┌─ TEKS SUMBER

BEKASI – DPD LDII Kota Bekasi menggelar seminar wawasan kebangsaan, dalam rangka meningkatkan rasa cinta tanah air dan bangsa, serta mengukuhkan Pancasila, UUD 45, Bhineka Tunggal Ika, dan NKRI, di kalangan masyarakat dan warga LDII. Acara yang digelar di Gedung B2PLKLN Cevest itu dihadiri oleh Kesatuan Bangsa dan Politik (Kesbgpol) Kementerian Dalam Negeri Kota Bekasi.
Acara yang diikuti 1.000 peserta, menghadirkan pembicara Kepala Kesbangpol Kota Bekasi Momon Sulaiman. Menurut Momon, sepanjang 17 tahun reformasi yang mengubah pemerintahan yang sentralistik menjadi desentralisasi, mengakibatkan setengah dari kepala daerah dihukum akibat korupsi,
“Dari 524 bupati dan wali kota yang masuk penjara lebih 305 orang,” ujar Momon.
Selain korupsi, menurut Momon, reformasi juga mendorong kebebasan yang mengakibatkan sekelompok orang ingin mengganti falsafah negara Pancasila dan UUD 1945. Ide-ide mereka yang disebarkan dalam seminar, diskusi, dan media massa, mengakibatkan pro-kontra, “Bila dasar negara diganti, akan terjadi kekacauan. Dengan pelatihan wawasan kebangsaan ini ia berharap dapat membuka cakrawala warga Kota Bekasi untuk mengisi kemerdekaan bangsa dan negara,” ujarnya.
Dengan peningkatan wawasan kebangsaan, menurut Momon, radikalisme dan terorisme tidak akan terjadi di Bekasi. Menurutnya, boleh saja isu beras plastik dari Bekasi, tapi jangan terorisme. Di perhelata yang sama, Ketua Umum LDII, Prof. DR. Ir. KH. Abdullah Syam, M. Sc, menjelaskan Indonesia dapat hidup dengan kekuatannya yaitu keutuhan bangsa, seperti para pendiri negara yang mewujudkannya dalam Pancasila.

└─
┌─ DATA

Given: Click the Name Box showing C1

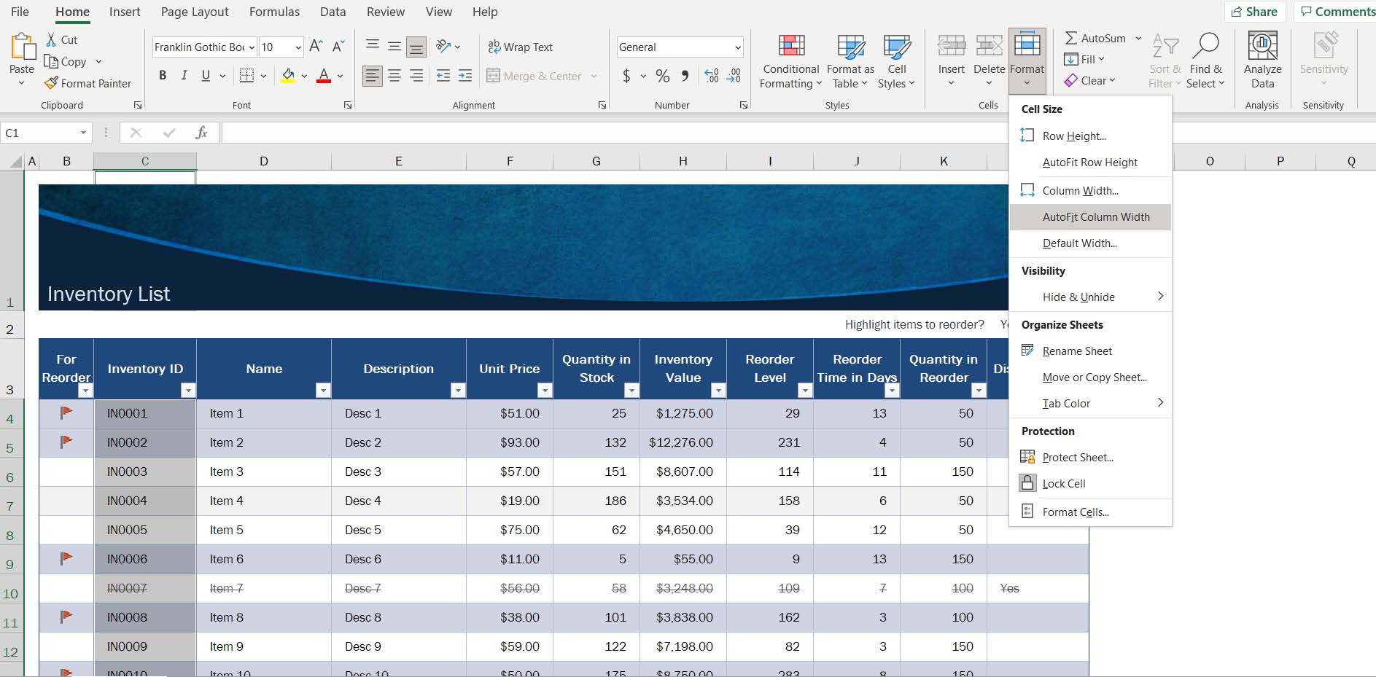Looking at the screenshot, I should tap(38, 133).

└─

## [SOAL LATIHAN]
(1) Ringkas paragraf dalam berita seminar wawasan kebangsaan LDII Kota Bekasi yang diawali "BEKASI – DPD LDII Kota Bekasi menggelar" menjadi lebih pendek, tanpa menghilangkan fakta utamanya.
(2) Teruskan berita seminar wawasan kebangsaan LDII Kota Bekasi, dimulai sesudah kalimat terakhirnya.

## [DAFTAR JAWABAN]
(1) DPD LDII Kota Bekasi mengadakan seminar wawasan kebangsaan di Gedung B2PLKLN Cevest untuk menumbuhkan cinta tanah air dan bangsa serta mengukuhkan Pancasila, UUD 45, Bhineka Tunggal Ika, dan NKRI di kalangan masyarakat dan warga LDII. Kesatuan Bangsa dan Politik Kementerian Dalam Negeri Kota Bekasi hadir dalam acara tersebut.

(2)
Mereka mencontoh Nabi Muhammad SAW memberikan teladan kepemimpinan dalam Piagam Madinah yang isinya lebih mengedepankan keutuhan, daripada tegaknya syariat Islam saat itu. Menurut Abdullah Syam, LDII sebagai ormas islam yang berdiri di Indonesia juga menggunakan falsafah Pancasila sebagai asas organisasi dan mencamtumkan Pancasila dalam AD/ART, bahkan sebelum UU Ormas dibuat dan disahkan. Karena, menurutnya, Pancasila tidak bertentangan dengan Alquran dan Hadis
Dalam kesempatan yang sama, Danramil Pondok Gede, Mayor Inf Edi Basuki, mengatakan radikalisme yang terjadi sekarang berada di wilayah proxy war. Menurut radikalisme dimulai dari memasukkan budaya-budaya negatif ke masyarakat, membuat pakta-pakta perdagangan untuk menekan Indonesia melalui jalur diplomasi, aliansi, dan intervensi dan membeli media dan menguasai komunikasi. Seringkali mereka bergerak melalui non-state actor seperti LSM atau ormas dan lainnya. Padahal kendali dari lembaga-lembaga tersebut adalah negara-negara yang mempunyai kepentingan di Indonesia.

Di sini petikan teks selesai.